There are several big laugh lines, though it took me at least three viewings to find humour in the film. And when it does strike me as funny now, it makes me feel slightly manic–hysterical, sour. My favourite laugh is when Becky (Tracy Arnold) says they should call the police following a particularly grisly series of events, and Henry (Michael Rooker) replies, off-camera, “I don’t think that would be a good idea.” Another good one is when, after Becky tells Henry she loves him, he drones, inflectionless, “I guess I love you, too.” There’s also the entire sequence in which Henry explains how the key to getting away with murder is varying your tactics and his buddy, Otis (Tom Towles), requires some subtle clarification. The timing is impeccable, and the cast, for all the praise Rooker gets, is underestimated for their attention to detail.

Otis, on further reflection, has as much an interest in Henry as a potential sexual partner as does his sister, poor Becky, who asks Henry if it’s true that he murdered his mother and receives three separate responses in the course of one conversation–not as to whether he has (he’s pretty sure he did), but how he did it. It’s a neat inversion of the romantic-comedy trope of the “getting to know you” chat and the planting of the seed for temporary separation before the inevitable joyful reunion. “But I thought you said you stabbed her,” Becky asks incredulously. “Oh yeah,” Henry says, rapture in his eyes. When he talks about his whore mother making him watch, it has the exact cadence of H.I.’s cellmate in Raising Arizona talking about eating sand. To her credit, Becky falls in love with Henry anyway. Substitute George Clooney and Julia Roberts and suddenly you have one of the Coen Brothers’ pitch-black comedies about the tragedy of being human.

The picture’s influence can be felt, too, in the ’90s’ shift from analog to digital as new technologies began to make impossible things commonplace. It’s Forrest Gump inserted, Zelig-like, into analog history. It’s the Titanic sinking again. It’s eventually this seepage into the modern psyche that reliable visual documents are a thing of the past: Everything is subjective; and everything is subject to manipulation. We no longer trust the evidence of our eyes. It’s a dangerous Kantian philosophy that’s constantly abused by the very powerful and the very stupid (sometimes one and the same). It’s Orwell’s prediction of state propaganda literalized. Consider how McNaughton approaches the subject with a now-legendary (it’s all legendary, let’s face it) scene where Henry and Otis “go shopping” for a back-alley television set from the world’s most loathsome pre-Trump human (Ray Atherton, who should’ve gotten an Oscar). They discover among his hoard a camcorder. Otis asks what it is. A light goes on.

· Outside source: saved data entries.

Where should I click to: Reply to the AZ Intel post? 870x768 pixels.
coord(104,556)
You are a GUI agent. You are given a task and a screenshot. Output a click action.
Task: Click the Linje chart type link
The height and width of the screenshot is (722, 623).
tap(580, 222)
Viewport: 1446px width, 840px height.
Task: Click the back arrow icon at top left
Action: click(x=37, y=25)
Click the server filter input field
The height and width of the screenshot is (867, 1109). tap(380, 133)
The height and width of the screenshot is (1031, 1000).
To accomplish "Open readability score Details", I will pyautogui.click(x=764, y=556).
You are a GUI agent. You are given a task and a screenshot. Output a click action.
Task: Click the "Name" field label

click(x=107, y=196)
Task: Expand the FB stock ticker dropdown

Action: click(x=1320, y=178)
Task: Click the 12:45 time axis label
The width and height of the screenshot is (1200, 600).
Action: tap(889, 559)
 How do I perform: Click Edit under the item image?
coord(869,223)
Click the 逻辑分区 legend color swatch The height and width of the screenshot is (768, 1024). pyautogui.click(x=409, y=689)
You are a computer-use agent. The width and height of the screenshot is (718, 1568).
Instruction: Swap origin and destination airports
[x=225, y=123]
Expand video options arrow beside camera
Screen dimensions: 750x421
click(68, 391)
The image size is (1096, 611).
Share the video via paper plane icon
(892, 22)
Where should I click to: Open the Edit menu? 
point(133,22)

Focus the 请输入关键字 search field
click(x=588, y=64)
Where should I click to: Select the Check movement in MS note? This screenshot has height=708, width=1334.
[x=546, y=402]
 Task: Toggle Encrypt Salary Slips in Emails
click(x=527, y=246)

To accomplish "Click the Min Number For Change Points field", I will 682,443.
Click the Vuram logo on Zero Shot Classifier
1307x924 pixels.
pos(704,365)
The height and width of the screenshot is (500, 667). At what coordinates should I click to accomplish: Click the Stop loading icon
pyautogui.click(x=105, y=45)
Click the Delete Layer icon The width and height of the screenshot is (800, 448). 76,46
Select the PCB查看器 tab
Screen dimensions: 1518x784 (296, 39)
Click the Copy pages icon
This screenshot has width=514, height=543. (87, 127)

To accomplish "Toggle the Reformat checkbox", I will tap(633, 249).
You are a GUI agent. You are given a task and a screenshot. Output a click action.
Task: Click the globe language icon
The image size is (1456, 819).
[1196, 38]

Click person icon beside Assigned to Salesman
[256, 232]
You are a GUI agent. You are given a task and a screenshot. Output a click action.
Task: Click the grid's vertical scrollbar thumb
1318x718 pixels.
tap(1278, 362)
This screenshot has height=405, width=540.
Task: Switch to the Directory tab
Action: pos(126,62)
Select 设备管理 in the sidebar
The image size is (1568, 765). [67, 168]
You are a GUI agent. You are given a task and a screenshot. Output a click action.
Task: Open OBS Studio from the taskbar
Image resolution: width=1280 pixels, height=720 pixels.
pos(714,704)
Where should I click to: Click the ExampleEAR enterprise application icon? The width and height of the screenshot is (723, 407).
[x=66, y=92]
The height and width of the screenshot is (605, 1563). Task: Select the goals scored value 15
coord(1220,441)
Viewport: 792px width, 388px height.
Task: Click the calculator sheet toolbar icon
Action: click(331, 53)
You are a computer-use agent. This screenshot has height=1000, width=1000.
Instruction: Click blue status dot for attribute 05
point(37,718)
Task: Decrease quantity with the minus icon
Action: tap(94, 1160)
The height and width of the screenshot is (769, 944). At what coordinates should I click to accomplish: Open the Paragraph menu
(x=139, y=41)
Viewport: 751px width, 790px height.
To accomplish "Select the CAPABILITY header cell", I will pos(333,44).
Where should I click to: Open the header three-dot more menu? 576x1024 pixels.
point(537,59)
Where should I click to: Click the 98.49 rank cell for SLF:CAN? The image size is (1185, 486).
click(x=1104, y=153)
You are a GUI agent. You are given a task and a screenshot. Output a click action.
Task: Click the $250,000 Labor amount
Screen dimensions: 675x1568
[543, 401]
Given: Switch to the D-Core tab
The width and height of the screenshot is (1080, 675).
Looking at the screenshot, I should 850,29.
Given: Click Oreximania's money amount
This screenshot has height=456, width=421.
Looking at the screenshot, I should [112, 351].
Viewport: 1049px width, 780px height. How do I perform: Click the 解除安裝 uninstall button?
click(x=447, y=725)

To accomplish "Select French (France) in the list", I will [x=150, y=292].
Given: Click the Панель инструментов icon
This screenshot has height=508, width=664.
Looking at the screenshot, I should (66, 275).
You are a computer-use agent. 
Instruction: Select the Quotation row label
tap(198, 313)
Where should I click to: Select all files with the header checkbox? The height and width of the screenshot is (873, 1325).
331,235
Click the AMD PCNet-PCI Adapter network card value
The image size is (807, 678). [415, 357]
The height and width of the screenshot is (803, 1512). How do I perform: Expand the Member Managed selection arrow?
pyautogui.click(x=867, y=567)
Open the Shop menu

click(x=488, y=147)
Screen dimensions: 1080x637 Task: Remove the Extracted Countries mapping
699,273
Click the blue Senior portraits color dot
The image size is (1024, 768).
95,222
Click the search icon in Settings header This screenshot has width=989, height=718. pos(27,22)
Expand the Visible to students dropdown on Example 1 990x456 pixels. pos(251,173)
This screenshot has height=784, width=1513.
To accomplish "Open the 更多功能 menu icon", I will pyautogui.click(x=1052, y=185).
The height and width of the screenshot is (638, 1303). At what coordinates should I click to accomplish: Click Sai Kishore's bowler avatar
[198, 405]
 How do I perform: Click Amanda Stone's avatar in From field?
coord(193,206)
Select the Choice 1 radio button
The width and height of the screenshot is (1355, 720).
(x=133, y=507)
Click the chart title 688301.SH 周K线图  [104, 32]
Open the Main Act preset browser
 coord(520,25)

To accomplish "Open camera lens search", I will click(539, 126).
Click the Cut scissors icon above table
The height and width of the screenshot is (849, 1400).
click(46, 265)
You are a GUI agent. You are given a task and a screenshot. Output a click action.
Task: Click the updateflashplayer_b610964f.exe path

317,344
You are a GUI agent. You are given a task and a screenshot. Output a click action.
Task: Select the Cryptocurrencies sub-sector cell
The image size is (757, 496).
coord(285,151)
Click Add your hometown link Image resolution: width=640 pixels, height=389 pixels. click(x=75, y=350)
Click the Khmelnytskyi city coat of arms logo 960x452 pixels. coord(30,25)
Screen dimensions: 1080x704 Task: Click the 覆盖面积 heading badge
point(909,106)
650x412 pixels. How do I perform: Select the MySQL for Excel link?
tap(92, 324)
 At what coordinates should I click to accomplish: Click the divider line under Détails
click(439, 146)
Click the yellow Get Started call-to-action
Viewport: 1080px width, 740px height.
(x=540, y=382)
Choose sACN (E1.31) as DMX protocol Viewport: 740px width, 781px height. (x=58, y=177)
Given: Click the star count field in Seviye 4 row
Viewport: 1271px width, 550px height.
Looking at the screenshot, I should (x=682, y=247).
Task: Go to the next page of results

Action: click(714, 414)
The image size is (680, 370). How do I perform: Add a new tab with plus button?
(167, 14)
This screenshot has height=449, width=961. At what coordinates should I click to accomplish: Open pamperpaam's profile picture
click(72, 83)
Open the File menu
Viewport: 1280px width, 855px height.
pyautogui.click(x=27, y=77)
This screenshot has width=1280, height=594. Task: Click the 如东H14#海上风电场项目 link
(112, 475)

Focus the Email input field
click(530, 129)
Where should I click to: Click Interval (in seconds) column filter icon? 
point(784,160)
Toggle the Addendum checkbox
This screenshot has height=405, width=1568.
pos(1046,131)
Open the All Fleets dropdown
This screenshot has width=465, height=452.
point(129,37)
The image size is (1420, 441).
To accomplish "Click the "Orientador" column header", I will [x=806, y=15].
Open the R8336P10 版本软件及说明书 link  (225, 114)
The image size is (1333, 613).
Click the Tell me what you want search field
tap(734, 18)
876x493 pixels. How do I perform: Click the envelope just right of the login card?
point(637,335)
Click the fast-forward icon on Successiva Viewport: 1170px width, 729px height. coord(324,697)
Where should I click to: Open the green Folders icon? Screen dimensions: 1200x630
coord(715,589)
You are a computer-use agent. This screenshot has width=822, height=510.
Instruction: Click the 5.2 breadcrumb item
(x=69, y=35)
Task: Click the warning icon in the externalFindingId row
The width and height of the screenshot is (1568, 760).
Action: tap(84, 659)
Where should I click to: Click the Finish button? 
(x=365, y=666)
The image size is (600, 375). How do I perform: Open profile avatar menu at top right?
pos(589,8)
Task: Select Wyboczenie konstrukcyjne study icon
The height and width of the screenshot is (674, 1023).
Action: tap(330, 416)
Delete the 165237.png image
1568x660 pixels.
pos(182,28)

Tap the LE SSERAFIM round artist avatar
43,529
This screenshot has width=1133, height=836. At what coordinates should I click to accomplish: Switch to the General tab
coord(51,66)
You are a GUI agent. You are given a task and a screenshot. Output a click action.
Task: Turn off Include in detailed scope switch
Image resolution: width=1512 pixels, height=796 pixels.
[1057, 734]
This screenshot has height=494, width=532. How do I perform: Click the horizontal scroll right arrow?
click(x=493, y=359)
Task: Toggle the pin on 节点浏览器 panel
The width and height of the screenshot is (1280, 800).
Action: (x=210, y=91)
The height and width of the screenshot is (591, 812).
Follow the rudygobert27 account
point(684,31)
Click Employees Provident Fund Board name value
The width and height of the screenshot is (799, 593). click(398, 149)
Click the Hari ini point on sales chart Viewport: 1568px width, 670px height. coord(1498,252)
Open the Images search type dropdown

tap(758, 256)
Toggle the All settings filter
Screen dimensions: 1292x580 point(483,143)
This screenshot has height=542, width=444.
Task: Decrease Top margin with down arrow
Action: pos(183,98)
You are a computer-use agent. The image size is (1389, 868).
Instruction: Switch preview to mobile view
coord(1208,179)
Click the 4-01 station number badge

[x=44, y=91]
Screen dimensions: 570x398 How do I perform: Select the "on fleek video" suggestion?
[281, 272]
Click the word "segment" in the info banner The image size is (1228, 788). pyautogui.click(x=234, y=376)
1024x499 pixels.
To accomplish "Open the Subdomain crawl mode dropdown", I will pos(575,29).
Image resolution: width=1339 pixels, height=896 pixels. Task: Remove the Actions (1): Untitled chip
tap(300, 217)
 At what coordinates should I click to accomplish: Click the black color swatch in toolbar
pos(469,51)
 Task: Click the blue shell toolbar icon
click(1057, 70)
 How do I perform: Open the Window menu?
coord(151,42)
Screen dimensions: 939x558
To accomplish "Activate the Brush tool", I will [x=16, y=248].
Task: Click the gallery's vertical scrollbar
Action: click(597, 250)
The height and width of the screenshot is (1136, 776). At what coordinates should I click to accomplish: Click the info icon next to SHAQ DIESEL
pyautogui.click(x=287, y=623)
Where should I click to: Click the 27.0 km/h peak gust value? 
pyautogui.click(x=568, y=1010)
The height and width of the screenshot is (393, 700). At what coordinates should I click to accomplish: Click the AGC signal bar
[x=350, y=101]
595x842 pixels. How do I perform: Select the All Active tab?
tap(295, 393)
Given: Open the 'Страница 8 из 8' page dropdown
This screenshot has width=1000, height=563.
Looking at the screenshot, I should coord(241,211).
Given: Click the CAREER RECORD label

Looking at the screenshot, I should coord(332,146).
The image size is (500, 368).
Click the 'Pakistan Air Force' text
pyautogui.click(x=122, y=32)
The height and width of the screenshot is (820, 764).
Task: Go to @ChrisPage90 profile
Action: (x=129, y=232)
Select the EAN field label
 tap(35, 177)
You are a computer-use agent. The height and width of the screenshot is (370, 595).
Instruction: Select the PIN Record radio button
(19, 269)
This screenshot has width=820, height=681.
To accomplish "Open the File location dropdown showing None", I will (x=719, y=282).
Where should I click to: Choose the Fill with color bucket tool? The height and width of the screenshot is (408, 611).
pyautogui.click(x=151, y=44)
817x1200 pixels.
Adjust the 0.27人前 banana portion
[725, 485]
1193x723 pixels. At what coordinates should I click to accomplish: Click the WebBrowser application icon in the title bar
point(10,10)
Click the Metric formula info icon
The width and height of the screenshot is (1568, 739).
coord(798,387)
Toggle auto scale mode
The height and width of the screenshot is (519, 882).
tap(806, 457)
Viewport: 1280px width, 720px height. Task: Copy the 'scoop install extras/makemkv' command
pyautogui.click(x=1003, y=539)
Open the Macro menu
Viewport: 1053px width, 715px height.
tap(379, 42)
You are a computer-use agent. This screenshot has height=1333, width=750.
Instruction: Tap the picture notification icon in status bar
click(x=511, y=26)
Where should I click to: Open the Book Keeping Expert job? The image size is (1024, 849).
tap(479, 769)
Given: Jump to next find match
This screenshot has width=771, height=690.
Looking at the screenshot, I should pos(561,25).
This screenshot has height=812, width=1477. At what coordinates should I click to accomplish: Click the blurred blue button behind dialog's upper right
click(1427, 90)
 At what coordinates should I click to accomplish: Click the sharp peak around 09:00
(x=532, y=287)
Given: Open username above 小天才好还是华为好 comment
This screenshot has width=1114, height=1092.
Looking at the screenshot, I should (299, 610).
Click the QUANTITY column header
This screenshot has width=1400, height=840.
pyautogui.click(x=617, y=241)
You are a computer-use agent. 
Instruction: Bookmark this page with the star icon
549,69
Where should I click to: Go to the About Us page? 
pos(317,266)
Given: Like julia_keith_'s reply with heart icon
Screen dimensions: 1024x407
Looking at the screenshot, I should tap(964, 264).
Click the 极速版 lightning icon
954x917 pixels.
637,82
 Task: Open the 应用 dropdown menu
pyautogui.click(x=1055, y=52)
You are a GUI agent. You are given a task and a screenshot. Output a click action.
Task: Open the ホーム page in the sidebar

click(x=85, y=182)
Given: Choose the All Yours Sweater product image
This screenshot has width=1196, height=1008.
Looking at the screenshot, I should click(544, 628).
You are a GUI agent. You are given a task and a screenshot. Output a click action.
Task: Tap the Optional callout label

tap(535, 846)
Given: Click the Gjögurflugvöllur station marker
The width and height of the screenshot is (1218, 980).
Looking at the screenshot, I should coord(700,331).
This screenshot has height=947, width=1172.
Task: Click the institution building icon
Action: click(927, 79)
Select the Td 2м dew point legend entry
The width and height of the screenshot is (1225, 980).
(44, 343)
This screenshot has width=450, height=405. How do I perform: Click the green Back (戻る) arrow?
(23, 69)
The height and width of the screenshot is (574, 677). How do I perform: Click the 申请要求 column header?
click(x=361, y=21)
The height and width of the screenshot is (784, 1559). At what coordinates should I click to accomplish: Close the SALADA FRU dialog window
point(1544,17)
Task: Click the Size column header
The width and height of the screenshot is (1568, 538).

Henry itself is only really possible because of the home-video phenomenon: It was funded by videocassette producers on a shoestring budget with the intention of exploiting the newish direct-to-video market. The notorious home-invasion sequence in the middle of the film, which we witness on a television playing a grainy, consumer-grade tape, speaks not only to the immediacy offered by the format, but also to the phenomenon of illicit materials worming their way from houses of disrepute into middle-class living rooms. It predicts, too, the floating-bag sequence in 1999’s fin de siècle American Beauty, the film whose thesis is that the only character in control of “truth” is the guy wielding the camcorder. The light that goes on for Otis is one indicating religious discovery: he’s found, literally, his Maker. The age of film as a trusted source of information is effectively over. Henry is as existentially devastating and prophetic of the coming disintegration of meaning as its contemporary, sex, lies, and videotape.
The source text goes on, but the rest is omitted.